Briefly: some folks just need to get away from their mothers to celebrate their holiday. Gianni Di Gregorio plays a (upper) middle-aged man who is down on his luck. He lives with his 93 year old mother in a condo. He is broke, and he is in debt. He hasn’t paid his electricity bill in three years and has to avoid being caught on the terrace so he can try and finagle his way out of paying (“I don’t use the terrace. I will not pay the fee!”).

Enter the building’s manager. He is also middle-aged, and his mother is also still very much alive (this film is full of quiet laughter at old men and older mothers). He needs to unload her for a time. He can make Gianni’s condo problems disappear if Gianni can make his mother disappear for the weekend (not like murder or anything, I’m just trying to be clever—like, babysit her, I mean). He reluctantly agrees. Gianni’s mother agrees even more reluctantly. It turns out the middle-aged doctor has been given a night shift and his mother’s caretaker is gone also. You get the picture.

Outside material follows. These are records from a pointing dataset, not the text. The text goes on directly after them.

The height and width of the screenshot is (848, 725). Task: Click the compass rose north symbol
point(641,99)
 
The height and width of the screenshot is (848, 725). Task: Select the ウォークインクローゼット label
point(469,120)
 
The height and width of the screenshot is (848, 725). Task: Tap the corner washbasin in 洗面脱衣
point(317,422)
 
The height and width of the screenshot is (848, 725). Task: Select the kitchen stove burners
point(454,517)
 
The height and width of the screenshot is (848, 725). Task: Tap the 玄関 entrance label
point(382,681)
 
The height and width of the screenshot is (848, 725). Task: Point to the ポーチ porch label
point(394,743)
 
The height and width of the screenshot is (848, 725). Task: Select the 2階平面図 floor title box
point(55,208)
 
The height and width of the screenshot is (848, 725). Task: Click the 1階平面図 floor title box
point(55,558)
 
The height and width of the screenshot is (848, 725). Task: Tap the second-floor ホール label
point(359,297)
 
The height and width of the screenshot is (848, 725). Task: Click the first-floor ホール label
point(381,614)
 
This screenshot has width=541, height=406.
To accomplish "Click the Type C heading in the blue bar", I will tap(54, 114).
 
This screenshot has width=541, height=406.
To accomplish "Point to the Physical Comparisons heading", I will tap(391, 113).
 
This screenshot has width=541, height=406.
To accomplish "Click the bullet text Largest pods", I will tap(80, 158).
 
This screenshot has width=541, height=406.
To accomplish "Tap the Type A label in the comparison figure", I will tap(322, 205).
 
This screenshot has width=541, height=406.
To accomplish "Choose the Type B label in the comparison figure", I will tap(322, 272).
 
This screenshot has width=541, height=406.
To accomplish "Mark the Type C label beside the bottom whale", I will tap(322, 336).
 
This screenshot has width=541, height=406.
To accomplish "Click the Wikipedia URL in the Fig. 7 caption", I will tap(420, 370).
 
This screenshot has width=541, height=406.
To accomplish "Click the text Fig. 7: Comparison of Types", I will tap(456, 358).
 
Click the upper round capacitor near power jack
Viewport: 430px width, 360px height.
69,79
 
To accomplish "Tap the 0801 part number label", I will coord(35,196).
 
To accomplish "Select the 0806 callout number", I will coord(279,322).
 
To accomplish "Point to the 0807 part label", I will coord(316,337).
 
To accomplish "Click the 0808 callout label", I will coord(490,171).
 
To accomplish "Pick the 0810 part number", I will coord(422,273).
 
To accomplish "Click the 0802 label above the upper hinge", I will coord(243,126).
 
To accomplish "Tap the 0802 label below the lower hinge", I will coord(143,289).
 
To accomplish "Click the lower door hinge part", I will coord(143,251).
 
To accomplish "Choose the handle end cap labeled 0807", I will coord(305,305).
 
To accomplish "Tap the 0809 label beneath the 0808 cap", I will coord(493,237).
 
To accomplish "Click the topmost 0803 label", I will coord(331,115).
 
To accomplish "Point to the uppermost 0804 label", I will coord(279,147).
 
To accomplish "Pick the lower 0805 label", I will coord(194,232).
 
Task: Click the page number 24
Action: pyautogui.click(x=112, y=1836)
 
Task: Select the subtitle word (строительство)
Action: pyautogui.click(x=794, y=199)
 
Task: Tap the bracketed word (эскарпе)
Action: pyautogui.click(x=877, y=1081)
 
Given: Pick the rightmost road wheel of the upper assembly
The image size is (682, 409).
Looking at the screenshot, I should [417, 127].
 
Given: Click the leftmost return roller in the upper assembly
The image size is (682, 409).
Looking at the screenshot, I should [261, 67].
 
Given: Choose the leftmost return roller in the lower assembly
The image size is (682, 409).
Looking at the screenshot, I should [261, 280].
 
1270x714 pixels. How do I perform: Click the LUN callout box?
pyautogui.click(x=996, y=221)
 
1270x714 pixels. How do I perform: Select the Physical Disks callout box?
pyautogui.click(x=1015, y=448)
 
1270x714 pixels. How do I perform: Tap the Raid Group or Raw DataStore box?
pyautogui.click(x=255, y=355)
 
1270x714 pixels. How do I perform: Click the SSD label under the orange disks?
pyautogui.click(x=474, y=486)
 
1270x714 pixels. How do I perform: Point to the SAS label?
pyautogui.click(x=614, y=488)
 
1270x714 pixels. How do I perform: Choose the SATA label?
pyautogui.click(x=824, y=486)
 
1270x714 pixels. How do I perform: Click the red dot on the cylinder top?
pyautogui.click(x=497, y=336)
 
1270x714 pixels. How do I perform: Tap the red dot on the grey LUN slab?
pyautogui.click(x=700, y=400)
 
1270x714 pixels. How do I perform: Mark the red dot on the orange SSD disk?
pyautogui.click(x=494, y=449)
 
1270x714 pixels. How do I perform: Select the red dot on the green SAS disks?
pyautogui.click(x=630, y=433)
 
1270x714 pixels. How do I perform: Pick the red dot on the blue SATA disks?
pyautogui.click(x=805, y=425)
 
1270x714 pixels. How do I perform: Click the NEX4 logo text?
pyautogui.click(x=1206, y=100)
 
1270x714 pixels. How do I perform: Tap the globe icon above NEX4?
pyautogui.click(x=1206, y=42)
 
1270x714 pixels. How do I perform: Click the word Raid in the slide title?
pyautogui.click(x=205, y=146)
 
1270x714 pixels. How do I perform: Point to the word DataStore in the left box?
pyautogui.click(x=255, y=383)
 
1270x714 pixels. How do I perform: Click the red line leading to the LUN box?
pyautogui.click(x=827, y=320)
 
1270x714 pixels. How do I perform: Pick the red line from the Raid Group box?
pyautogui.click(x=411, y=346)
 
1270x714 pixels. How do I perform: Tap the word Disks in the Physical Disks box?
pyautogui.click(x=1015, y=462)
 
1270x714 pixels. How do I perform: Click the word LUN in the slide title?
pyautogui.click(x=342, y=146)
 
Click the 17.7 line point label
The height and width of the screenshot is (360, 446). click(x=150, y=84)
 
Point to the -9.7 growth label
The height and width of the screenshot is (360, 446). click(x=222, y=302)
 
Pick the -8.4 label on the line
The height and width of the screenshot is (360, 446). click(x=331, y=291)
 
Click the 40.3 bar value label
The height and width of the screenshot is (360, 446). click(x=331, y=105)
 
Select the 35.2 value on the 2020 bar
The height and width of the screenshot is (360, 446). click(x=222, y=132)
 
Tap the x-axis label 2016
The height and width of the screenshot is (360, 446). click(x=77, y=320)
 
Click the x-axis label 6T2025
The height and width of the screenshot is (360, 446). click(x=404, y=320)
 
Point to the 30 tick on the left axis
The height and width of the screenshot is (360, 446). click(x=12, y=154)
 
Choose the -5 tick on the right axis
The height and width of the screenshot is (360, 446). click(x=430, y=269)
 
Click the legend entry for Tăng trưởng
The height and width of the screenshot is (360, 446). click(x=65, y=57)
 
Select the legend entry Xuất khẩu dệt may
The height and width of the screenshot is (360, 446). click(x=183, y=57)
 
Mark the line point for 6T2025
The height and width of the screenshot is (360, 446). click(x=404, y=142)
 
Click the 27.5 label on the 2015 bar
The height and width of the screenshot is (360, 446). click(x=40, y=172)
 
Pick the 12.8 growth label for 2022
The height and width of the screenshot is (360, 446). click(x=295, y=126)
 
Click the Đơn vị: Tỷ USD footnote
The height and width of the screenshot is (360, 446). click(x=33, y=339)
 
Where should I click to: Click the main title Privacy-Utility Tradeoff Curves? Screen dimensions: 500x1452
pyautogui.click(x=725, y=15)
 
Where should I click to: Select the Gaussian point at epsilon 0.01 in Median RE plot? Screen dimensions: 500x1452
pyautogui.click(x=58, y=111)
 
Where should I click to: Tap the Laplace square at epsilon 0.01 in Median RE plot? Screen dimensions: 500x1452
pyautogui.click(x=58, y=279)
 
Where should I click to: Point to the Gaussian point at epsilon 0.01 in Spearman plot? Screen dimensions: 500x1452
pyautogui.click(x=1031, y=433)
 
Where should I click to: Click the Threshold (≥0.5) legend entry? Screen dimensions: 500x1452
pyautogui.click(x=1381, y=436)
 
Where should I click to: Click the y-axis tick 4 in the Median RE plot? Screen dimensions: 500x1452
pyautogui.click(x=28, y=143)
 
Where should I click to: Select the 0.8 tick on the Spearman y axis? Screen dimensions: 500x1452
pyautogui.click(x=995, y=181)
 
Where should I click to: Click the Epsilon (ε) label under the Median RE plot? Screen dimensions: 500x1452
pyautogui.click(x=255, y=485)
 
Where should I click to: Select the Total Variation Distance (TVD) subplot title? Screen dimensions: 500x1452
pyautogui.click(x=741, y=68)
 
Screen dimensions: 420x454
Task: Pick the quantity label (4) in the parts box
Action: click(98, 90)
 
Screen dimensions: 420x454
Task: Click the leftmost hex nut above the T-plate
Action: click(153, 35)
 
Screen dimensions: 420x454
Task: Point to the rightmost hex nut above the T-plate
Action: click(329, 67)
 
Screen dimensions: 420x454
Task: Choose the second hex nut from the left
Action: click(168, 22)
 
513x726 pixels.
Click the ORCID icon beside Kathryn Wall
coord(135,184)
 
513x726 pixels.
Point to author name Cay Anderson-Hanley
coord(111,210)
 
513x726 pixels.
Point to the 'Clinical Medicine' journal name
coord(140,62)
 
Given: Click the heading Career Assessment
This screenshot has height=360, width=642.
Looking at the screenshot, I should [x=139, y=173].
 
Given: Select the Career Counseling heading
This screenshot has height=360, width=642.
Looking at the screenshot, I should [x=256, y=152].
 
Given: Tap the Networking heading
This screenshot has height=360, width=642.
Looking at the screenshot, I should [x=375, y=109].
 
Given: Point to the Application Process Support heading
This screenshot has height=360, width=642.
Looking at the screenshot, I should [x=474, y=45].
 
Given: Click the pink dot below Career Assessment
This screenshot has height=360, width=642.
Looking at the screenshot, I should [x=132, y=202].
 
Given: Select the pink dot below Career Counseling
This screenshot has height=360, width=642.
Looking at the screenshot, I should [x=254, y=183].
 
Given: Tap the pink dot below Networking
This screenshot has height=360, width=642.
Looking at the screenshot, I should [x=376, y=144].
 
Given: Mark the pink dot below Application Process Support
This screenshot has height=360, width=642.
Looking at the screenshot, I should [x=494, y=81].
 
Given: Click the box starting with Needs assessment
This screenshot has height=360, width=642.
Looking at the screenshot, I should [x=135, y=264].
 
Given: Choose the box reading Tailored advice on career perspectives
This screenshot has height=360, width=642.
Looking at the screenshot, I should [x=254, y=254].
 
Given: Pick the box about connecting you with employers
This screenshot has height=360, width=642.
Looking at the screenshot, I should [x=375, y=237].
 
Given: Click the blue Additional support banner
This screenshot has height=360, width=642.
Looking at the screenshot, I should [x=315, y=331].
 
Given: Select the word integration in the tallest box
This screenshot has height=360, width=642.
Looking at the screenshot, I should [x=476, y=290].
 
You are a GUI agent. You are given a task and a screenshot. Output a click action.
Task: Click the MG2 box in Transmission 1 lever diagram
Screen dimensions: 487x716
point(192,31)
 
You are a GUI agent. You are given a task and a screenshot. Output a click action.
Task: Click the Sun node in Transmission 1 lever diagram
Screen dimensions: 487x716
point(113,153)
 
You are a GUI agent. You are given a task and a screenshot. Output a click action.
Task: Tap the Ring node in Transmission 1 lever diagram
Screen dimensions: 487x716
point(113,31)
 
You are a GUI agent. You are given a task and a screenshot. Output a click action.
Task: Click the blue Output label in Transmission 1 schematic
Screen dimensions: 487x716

So we wind up with Gianni and four old ladies for this particular holiday…and that is what the film is about.

The film is wonderful in the small details. Gianni’s mother has skin that makes leather look soft. Gianni, constantly sipping wine, plays the part perfectly, with just the right hint of emotion when necessary. And the food:  there is plenty of delicious food here.

I enjoyed the ending very much, particularly a close up on the doctor’s mother’s face. It perfectly culminates the story of old folks, and how they can be so much like children…and the lessons in family, community, and feasting, that we can all learn.  And all in a slight 75 minutes.

NOTE: I saw this digitally. Not on film! YUCK!